A Universidade de Milão cancelou o curso livre sobre a obra de Dostoievsky. A questão não ficou por aqui. Gary Saul Morson escreveu no site FirstThings.com um esclarecedor artigo sobre a questão. Eis um excerto:
“Na Bélgica, um concerto de Stravinksy foi cancelado. No País de Gales, a Filarmónica de Cardiff removeu Tchaikovsky do programa. Na Holanda, a Filarmónica Harlaam, dizendo que “seria inapropriado celebrar a música russa”, cancelou um mini festival com Tchaikovsky e Stravinsky.
“Eles têm medo de ameaças. Mas não se deve sucumbir a isso”, observou o perito russo Michel Krielaars. “Estas parecem-se com as práticas soviéticas”. Estamos a tornar-nos mais parecidos com a Rússia todos os dias?
“Vocês têm a Rússia de Putin e a Rússia de Pushkin”, observou Krielaars. Culpar toda uma cultura, passada e presente, por uma acção política actual implica que tudo sobre essa cultura contribuiu para essa acção. Se a Alemanha sucumbiu aos nazis, não se ouve Beethoven; por causa de Mussolini, cancele-se Dante e Raffaello; se rejeitar acções americanas no Vietname, no Médio Oriente, ou em qualquer outro lugar, nada de Thoreau ou Emily Dickinson. Poderá haver melhor forma de encorajar o ódio nacional do que tratar toda uma cultura e a sua história como um todo unificado, portador, como se fosse geneticamente, de uma qualidade hedionda?”

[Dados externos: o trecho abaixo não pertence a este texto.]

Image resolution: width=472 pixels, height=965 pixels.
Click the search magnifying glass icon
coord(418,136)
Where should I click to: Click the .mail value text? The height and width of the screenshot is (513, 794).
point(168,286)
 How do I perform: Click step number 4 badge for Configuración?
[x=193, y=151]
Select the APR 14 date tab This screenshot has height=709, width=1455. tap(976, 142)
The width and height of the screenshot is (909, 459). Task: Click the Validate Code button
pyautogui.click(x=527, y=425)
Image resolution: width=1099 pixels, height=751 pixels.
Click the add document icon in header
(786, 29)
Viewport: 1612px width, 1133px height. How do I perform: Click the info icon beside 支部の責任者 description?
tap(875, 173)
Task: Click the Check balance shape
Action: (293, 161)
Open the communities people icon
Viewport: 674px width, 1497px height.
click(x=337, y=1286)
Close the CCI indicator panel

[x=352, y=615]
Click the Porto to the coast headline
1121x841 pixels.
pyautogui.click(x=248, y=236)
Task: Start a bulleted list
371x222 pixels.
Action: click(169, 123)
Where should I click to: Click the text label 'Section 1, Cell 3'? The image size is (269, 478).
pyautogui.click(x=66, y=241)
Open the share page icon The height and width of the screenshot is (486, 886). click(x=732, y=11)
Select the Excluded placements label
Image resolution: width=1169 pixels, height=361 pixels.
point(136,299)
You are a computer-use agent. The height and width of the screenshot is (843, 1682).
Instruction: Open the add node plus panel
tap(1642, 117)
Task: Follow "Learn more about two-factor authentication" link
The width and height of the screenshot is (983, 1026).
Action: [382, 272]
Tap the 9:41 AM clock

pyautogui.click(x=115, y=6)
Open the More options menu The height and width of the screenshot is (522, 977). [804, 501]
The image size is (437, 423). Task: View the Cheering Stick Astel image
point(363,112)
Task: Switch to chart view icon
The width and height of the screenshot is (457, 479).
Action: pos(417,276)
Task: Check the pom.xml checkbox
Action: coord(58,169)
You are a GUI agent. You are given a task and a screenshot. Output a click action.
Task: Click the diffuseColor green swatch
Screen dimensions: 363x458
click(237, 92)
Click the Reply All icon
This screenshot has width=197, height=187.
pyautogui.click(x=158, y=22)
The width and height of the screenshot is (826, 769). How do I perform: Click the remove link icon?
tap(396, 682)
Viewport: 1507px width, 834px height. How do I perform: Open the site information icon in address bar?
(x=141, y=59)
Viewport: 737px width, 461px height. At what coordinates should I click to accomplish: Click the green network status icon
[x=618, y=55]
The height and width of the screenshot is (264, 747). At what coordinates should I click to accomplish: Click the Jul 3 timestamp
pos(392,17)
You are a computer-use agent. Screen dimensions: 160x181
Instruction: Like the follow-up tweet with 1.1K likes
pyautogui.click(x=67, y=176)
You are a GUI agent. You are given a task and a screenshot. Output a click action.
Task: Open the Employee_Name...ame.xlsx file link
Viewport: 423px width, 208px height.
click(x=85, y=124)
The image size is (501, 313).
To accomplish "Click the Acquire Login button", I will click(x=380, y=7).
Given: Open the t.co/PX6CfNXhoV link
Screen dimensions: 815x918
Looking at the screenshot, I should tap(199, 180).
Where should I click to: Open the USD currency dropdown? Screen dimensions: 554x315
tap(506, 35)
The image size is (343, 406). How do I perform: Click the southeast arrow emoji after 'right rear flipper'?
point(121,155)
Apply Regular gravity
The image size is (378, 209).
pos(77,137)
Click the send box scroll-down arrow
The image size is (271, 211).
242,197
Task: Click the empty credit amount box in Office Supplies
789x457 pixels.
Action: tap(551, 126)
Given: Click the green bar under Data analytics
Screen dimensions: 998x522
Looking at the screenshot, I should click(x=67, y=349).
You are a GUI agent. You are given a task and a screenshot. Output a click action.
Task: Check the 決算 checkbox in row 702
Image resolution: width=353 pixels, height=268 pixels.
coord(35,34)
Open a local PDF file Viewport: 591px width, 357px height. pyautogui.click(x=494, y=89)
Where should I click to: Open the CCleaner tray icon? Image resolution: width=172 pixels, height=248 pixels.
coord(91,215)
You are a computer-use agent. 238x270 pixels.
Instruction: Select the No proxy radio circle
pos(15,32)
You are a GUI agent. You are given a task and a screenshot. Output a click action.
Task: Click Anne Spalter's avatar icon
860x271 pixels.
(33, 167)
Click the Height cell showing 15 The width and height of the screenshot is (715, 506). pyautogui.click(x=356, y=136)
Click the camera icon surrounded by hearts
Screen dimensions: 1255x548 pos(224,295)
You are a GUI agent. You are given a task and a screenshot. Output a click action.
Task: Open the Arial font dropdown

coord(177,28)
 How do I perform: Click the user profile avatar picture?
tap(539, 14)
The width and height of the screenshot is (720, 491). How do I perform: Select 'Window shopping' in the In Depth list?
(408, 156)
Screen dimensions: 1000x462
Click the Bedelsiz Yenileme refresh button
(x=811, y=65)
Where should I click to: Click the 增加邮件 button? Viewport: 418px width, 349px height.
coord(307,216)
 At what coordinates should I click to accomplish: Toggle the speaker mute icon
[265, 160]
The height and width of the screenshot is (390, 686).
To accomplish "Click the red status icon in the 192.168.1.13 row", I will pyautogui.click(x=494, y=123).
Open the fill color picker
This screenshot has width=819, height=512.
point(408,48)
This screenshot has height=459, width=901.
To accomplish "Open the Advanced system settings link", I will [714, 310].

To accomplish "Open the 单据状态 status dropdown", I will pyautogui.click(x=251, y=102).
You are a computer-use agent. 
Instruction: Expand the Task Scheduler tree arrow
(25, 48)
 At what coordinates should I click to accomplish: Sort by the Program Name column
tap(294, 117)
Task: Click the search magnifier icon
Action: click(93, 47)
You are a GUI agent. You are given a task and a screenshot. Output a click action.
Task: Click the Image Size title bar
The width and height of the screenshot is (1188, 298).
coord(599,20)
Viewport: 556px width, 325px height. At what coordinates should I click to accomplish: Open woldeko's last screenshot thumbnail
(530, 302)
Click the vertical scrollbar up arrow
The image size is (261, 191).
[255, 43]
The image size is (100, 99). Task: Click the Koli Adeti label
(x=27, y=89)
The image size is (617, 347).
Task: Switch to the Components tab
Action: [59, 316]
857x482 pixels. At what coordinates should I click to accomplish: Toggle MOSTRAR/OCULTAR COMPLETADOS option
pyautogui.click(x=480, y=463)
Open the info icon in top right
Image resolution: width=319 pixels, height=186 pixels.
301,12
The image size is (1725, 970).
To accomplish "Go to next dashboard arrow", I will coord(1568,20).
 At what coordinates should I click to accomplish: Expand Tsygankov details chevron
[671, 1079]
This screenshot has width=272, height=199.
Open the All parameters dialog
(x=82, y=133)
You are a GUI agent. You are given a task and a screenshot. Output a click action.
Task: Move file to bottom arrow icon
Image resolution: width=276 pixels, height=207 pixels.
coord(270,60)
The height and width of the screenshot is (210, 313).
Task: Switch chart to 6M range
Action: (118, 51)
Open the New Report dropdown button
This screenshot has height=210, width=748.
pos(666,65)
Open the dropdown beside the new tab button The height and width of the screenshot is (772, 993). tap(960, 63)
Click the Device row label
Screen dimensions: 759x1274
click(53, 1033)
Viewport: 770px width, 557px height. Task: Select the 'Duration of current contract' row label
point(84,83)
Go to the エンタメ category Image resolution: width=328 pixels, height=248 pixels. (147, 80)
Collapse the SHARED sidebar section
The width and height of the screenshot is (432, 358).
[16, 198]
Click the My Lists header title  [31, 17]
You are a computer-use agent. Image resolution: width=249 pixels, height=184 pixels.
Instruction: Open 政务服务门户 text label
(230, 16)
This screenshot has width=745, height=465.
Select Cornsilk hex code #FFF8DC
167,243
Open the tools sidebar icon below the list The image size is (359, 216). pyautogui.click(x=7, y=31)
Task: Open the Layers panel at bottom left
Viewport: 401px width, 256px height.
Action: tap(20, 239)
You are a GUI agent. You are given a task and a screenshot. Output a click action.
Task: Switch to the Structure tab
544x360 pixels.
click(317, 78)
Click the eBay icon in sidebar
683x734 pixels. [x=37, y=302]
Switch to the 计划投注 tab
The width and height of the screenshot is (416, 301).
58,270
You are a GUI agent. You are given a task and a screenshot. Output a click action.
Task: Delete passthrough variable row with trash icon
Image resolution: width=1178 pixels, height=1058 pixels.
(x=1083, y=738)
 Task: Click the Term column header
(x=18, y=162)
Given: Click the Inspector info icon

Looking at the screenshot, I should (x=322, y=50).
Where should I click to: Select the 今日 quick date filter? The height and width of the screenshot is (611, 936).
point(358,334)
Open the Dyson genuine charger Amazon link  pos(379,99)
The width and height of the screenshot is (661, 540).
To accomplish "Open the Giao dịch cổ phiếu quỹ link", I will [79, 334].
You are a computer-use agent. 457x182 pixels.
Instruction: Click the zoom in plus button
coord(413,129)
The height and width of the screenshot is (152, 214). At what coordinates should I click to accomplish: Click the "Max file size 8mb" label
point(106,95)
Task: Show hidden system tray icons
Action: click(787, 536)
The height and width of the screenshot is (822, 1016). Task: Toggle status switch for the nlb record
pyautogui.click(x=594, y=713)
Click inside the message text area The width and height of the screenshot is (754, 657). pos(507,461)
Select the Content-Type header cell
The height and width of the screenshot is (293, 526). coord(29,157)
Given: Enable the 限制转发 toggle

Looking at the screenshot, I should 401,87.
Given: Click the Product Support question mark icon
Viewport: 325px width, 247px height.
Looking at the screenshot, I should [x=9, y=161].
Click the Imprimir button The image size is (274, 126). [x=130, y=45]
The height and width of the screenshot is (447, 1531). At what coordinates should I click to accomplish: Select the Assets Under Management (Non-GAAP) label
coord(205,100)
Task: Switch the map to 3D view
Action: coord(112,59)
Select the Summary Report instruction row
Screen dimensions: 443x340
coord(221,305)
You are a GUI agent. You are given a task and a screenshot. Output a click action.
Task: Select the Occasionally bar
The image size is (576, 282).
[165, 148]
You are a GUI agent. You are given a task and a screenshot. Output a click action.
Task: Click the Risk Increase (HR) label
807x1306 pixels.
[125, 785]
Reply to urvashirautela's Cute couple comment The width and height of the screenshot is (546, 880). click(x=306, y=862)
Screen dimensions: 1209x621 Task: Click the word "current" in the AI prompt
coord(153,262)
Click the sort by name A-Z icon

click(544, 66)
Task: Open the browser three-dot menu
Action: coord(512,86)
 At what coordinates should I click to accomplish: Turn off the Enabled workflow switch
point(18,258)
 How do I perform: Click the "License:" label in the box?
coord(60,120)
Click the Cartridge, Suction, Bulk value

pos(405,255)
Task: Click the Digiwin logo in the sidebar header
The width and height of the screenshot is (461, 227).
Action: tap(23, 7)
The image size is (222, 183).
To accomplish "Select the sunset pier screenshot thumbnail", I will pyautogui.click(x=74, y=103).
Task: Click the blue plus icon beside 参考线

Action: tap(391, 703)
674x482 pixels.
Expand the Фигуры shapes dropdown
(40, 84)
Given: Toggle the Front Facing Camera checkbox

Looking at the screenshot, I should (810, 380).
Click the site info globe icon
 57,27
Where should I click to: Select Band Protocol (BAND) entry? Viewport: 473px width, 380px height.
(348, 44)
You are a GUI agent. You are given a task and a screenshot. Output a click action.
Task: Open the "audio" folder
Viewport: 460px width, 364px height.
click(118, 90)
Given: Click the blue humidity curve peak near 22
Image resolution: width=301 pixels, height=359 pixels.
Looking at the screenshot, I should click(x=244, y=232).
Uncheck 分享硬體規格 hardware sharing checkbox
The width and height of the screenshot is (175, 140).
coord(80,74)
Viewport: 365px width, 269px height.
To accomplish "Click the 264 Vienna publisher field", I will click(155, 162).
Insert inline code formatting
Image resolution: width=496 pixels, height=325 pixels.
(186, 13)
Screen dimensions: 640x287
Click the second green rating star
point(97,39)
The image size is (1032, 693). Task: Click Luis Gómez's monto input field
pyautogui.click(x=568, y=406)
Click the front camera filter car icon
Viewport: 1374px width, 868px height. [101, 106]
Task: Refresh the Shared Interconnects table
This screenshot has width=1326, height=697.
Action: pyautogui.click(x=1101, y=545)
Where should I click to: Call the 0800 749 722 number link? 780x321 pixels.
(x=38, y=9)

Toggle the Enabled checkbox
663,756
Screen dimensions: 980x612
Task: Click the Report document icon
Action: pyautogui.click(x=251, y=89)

Gary Saul Morson, in FirstThings.com
Como escreveu Mia Couto, “a literatura pode ajudar a construir vizinhanças”. Estas não se medem apenas na geografia. São fenómenos de proximidade que a cultura estreita, encabeçada pela literatura pela dedicação de tempo que nos exige.
Um dos primeiros trabalhos escolares de que tenho memória foi sobre Tchaikovsky. Antes da guerra começar, dois novos projectos me povoavam o mundo das ideias. O primeiro, que se desenha há vários anos, foi baptizado conceptualmente com inspiração nas bonecas russas, as matryoshkas. O outro, mais recente e mais ambicioso, é um projecto de escrita que inclui Dostoievsky. Não tenciono abandoná-los. Não é a Rússia, enquanto país, história e cultura, que devemos evitar. São os déspotas, os tiranos, os ditadores e as personagens subsersivas do círculo político.
No Expresso, Henrique Raposo apoia esta ideia. Acredito, também, que aquilo que devemos fazer é consumir, e não “cancelar”, a cultura russa. Ler Tchekov, Tolstoi e Dostoievsky. Ouvir Tchaikovsky. Só assim podemos evitar que o ódio nos polua.
Comecei a leitura do livro de José Milhazes, A Mais Breve História da Rússia – Dos Eslavos a Putin, com essa intenção: a de conhecer melhor um país que não se resume ao seu ditador, como nunca se resumiu aos czares, aos bolcheviques ou aos gulags. As guerras não existem porque somos diferentes; existem porque existem pessoas que querem obliterar essa realidade. A cultura é um dos melhores caminhos para o entendimento das nossas diferenças. É promotora da compreensão e da aceitação e até celebra, com a mesma intensidade, o que nos une e o que nos distingue.